Writing Performance Tests in Grinder using a Framework
This project is now available on GitHub.
Before reading this tutorial (if you haven’t already), please took at look at my last two tutorials (Performance Testing using The Grinder and Anatomy of a Grinder test-script). In this tutorial I’ll talk about easily writing Grinder test-scripts using a framework I designed. As a disclaimer, I’d like to point out that I’m not a Python programmer and therefore certain things may not be very python-esque. If that’s the case, I apologize. My personal opinion is that this framework is especially useful (of course, since I wrote it ;)) for web applications where you have a already have a lot of test data. In that case, you can simply record all your discrete tasks once and then construct different scenarios with them. But if you feel differently and have some constructive criticism, I do look forward to hearing from you! Also, if you’d like to try out the framework I’ve got a tarball and a zip file available for download on the very last page.
The motivation for a framework
Typically during performance-testing, you want to test different kinds of scenarios. These scenarios are made up of discrete tasks (also known as transactions), for example, consider a scenario where a user logs in, searches for a person, and then logs out. In this scenario, you have three separate tasks: logging in, searching for a person, and logging out. Using Grinder’s TCPProxy tool, you can easily record this scenario and you can also parameterize it.

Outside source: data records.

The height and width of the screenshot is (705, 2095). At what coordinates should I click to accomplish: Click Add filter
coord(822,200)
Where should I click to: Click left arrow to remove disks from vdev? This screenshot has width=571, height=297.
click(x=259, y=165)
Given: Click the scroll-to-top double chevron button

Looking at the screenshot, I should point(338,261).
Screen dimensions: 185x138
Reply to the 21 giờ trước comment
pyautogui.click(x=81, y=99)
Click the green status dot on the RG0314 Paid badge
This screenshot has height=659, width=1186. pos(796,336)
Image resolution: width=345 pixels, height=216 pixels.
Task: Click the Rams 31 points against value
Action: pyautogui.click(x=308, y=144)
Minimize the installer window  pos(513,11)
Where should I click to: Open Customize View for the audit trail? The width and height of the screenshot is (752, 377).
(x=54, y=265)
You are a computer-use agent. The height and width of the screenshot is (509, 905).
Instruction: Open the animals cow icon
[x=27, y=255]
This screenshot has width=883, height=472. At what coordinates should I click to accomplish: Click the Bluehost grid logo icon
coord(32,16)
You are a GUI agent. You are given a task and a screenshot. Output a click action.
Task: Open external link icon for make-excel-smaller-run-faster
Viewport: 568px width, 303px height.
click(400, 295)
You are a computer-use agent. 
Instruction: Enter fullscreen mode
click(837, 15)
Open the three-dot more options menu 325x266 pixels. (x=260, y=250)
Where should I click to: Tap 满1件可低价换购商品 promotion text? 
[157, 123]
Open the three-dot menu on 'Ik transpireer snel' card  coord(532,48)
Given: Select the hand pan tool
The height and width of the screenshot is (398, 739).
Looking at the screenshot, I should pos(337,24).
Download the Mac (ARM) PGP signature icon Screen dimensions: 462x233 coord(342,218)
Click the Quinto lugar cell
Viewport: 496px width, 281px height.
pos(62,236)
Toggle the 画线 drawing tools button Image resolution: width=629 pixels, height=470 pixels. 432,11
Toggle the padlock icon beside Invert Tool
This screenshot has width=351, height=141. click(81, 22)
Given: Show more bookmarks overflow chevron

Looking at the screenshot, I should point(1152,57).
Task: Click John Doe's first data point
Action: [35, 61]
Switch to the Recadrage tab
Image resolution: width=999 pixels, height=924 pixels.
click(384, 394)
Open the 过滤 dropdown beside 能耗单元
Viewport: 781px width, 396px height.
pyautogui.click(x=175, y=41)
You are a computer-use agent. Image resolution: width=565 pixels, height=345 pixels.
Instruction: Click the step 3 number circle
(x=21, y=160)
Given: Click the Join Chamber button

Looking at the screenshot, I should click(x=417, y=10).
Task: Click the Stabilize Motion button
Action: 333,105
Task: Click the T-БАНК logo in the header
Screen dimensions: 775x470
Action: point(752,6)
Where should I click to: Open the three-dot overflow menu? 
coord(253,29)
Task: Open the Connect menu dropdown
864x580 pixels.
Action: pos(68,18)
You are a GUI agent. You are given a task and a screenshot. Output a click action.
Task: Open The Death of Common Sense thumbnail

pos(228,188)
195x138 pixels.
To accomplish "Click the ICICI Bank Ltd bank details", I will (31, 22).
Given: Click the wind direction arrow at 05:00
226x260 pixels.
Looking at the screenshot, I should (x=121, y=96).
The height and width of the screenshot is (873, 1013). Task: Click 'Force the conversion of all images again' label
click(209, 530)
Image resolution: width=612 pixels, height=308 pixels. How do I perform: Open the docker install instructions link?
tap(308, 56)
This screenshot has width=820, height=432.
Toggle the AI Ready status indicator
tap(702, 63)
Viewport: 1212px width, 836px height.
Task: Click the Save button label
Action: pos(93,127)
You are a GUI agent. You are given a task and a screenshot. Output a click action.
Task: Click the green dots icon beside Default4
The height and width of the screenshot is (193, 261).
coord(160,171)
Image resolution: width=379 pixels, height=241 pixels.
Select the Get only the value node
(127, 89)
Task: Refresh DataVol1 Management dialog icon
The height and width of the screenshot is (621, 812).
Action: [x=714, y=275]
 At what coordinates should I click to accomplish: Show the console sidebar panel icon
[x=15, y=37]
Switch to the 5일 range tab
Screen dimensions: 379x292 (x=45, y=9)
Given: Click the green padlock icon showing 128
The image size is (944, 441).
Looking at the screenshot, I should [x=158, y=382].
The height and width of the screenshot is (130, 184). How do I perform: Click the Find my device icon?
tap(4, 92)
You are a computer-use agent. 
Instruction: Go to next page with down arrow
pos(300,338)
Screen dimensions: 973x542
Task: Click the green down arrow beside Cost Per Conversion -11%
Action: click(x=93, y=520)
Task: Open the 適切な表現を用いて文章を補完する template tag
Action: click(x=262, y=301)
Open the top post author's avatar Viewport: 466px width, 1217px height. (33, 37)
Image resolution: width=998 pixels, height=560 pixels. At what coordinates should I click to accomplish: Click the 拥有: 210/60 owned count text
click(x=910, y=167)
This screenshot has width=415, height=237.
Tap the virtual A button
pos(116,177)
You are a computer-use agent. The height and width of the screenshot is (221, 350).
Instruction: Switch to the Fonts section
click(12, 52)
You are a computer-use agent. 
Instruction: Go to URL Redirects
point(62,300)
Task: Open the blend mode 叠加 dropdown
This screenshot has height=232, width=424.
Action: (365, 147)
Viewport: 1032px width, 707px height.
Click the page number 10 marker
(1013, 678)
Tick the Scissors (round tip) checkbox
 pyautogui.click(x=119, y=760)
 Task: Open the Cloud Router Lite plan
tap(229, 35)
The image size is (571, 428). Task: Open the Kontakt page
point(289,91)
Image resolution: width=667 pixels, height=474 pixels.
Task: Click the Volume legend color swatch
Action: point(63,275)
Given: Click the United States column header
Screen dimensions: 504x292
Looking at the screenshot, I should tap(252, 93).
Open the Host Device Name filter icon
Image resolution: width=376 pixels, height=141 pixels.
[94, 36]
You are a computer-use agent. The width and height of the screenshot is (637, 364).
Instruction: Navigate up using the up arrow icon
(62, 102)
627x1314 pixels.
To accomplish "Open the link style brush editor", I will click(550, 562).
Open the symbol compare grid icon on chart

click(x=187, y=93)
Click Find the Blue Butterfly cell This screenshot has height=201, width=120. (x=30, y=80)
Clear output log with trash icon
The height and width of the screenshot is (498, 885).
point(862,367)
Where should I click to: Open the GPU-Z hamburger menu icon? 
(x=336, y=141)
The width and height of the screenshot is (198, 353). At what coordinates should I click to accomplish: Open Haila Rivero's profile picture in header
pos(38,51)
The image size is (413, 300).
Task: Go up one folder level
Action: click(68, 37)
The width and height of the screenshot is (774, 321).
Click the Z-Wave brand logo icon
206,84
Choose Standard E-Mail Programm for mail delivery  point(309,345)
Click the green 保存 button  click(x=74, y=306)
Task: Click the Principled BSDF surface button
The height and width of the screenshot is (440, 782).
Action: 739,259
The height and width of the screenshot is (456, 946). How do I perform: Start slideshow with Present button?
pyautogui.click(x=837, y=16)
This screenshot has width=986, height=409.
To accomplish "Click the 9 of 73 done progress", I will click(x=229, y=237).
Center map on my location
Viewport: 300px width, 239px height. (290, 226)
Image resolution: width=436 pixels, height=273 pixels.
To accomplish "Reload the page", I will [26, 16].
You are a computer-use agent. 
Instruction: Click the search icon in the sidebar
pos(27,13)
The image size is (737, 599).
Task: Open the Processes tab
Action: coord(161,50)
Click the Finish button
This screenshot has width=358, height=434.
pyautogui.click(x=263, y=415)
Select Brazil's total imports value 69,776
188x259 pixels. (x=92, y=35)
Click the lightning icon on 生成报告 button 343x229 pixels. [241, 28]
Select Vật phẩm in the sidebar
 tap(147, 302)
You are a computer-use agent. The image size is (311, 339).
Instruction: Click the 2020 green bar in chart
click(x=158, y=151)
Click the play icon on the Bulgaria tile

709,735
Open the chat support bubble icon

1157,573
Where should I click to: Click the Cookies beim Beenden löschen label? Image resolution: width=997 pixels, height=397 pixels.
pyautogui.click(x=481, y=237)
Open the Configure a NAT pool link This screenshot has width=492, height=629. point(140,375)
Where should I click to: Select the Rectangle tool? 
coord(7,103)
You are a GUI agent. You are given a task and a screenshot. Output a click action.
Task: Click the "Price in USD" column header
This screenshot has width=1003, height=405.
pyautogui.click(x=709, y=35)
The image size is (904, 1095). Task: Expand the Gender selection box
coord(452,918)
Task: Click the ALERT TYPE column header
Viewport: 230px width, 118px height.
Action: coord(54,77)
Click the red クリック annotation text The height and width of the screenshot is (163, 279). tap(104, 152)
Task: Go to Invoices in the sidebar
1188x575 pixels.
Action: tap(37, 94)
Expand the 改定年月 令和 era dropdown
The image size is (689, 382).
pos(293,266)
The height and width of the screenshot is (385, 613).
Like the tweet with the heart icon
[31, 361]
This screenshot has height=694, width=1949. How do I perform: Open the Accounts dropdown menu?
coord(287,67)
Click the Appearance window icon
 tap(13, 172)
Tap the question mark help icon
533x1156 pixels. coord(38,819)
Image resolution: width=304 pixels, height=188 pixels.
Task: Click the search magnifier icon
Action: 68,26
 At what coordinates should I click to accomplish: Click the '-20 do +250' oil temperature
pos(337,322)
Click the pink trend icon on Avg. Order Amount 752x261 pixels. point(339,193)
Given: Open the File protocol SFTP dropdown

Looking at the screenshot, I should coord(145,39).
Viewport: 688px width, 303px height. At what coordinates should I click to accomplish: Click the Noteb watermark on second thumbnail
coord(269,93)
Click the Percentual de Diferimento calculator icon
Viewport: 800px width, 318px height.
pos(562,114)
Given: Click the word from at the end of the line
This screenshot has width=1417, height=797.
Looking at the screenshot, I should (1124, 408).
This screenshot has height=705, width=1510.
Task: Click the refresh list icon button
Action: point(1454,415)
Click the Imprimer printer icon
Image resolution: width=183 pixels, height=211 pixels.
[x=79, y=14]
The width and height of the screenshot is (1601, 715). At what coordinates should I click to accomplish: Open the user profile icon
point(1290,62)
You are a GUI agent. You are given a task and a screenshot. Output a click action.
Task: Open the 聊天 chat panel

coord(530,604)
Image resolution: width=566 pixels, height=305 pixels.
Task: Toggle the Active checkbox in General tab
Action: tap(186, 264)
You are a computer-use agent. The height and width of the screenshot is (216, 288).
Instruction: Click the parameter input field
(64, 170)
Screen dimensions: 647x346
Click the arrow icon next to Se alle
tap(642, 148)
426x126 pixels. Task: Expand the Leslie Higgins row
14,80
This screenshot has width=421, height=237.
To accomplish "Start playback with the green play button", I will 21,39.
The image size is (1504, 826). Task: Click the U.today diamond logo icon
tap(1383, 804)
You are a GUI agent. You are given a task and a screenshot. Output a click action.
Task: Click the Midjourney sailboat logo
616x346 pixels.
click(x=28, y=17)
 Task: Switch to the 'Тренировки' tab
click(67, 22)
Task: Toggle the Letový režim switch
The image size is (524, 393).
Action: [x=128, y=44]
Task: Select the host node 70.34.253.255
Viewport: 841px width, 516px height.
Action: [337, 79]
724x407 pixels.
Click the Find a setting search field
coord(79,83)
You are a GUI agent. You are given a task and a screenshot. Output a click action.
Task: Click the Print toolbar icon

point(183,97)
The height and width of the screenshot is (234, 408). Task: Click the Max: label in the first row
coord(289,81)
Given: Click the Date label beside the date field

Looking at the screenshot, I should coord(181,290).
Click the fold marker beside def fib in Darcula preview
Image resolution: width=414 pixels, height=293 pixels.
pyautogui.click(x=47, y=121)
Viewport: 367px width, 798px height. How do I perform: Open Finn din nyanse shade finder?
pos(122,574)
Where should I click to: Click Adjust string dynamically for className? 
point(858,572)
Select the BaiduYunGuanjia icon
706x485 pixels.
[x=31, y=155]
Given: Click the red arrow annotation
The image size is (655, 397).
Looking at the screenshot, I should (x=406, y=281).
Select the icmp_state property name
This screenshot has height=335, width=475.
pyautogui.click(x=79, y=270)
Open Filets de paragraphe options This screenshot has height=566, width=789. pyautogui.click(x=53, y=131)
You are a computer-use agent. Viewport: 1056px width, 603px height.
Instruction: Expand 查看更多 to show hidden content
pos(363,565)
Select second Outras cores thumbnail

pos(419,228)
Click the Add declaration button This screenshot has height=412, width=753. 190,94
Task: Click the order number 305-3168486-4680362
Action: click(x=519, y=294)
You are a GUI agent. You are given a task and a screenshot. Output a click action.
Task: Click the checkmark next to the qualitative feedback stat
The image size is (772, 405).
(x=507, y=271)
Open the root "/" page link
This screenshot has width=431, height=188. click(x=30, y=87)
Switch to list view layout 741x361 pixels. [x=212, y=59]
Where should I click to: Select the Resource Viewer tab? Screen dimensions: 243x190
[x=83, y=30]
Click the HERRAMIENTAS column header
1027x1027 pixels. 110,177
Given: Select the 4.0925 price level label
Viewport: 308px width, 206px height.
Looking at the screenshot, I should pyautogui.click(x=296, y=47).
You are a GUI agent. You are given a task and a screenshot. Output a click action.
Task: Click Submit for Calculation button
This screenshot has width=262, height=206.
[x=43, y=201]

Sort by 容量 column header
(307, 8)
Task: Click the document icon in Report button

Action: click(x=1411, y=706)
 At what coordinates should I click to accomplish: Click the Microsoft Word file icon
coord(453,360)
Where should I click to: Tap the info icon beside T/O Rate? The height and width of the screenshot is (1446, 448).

What happens when you want to record another scenario? Say, one that involves logging in, searching for a person, adding a new person, and logging out? Sure, you can go ahead and record that, and even parameterize it. But consider the fact that the new scenario is a super-set of the old scenario. It has three tasks in common with the first scenario. What if there was a way to create new scenarios from scratch, not by recording, but by using previously recorded tasks? This way you would only have to record information once, and after that, you can reuse it. To do this, we need to first understand how to identify tasks within a recorded Grinder test-script. Using this as our foundation, we can figure out how to pull out the tasks into discrete units, which we can later reuse.
The Relationship between Requests and Tasks
In the previous tutorial, I went over the anatomy of a recorded Grinder test-script. There, we saw that the script defines a bunch of requests, and then has methods that correspond to each recorded page. In each method, the script executes a bunch of requests. Initially you might think that we would simply pull out these individual methods. However, that is not the case. A single task can involve more than one recorded page. For example, the act of logging into the app involves accessing the login page, then logging in, and then hitting whatever page the login process drops you into. This involves (at the very least) three pages. In fact, the relationship between requests, pages, and tasks looks something like this:
Here, you can see that a set of unique requests belong to a recorded page, and then a set of recorded pages belong to a unique task. Finally, a set of tasks belong to a scenario. What we want to do is pull out the individual tasks so that we can reuse them to create different scenarios. To do this, we will still be using Grinder’s TCPProxy tool (at least to record the scenario), but our resulting script will not look like the typical Grinder test-script. It will, instead, conform to the testing framework.